The advent of machine-assisted translation has brought forth lofty promises to revolutionize and streamline the painstaking work of translation, potentially rendering human translators obsolete. But will it? Rather than providing a definitive answer to this question, which risks playing into the fidelity-focused logic underlying machine translation, Robert-Foley's book encourages readers to dwell within the problem space opened by an algorithmic approach to translation. By reconceptualizing translation not merely as an intermediary process of transforming text from one language to another, but rather as an inherently creative endeavor with boundless potential, Robert-Foley invites readers to critically examine the impact of machines on translation and, by extension, on language itself.

Robert-Foley's book comprises seven chapters, each named after one of the seven translation procedures outlined by Jean-Paul Vinay and Jean Darbelnet, French linguists whose seminal work, Stylistique comparée du français et de l'anglais, significantly influenced the field of translation studies after it was published in 1958. These procedures, pivotal in formalizing translation studies and shaping the norms guiding machine translation, are organized sequentially from more ‘direct’ methods—those readily executable by machines—to more ‘oblique’ ones demanding greater stylistic intervention from human translators.

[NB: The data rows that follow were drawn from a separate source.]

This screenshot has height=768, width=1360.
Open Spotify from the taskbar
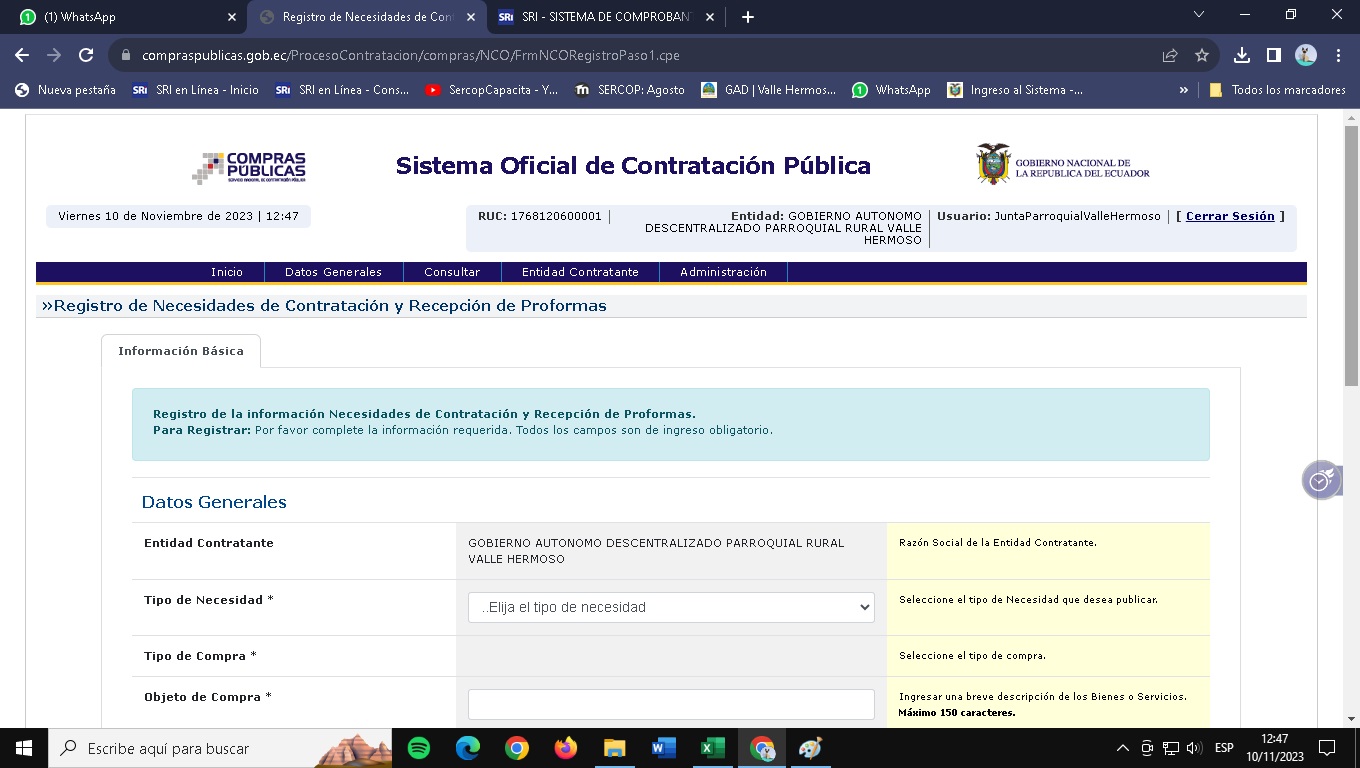tap(419, 748)
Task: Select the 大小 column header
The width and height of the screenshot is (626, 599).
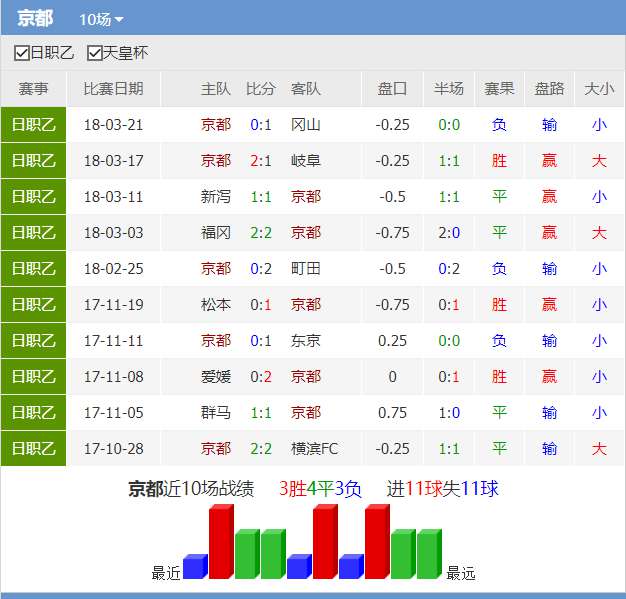Action: [x=598, y=89]
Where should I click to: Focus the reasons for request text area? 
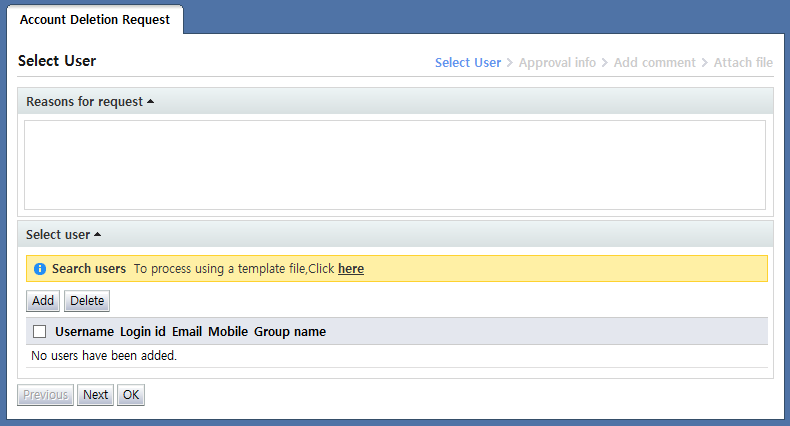tap(395, 165)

Rather than adhering strictly to the intended usage of each procedure, the book ‘hijacks’ them to illuminate not only the questionable assumptions underlying their formulation but also their role in perpetuating a structuralist language ideology that reinforces the signifying regimes of colonial powers (28). Chapters 1 to 3 deconstruct the ‘direct’ concepts—emprunt, calque, and literal translation—revealing their inherent interconnectedness and their shared reliance on a literalist perspective that reduces language to rigid systems of signifiers tethered to fixed external referents. Conversely, chapters 4 to 7 confront the ‘oblique’ procedures—transposition, modulation, equivalence, and adaptation—demonstrating how translation inherently transcends the prescribed norms of fidelity, predictability, and productivity.

Robert-Foley proposes ‘experimental translation’, the eponymous concept of the book, as a practice to liberate translation from its prescribed norms, norms forged under capitalist and neocolonial regimes and codified into machine translation. The end of each chapter offers instructors and students exercises in experimental translation, designed to push the boundaries of translational norms and to underscore the innate creativity inherent in the act of translation.

In the book's concluding chapter, Robert-Foley acknowledges that experimental translation not only challenges the established norms of translation but also drives directly at the very essence of ‘language’ as shaped by settler-colonialism. Rather than viewing langue as a closed system of signs where differences between languages are obstacles to be overcome, Robert-Foley's experimental translation invites readers to embrace the gaps between standardized languages to critique the politics and policies that are aimed at erasing human difference. In doing so, Robert-Foley points readers to yet another space of inquiry, one that examines how language ideologies inform but do not totalize the pragmatics of language use. It is in exploring these multiple and sometimes conflicting normativities of sociopolitical life that we might come to reimagine language beyond the tired, dyadic models of signifier and signified.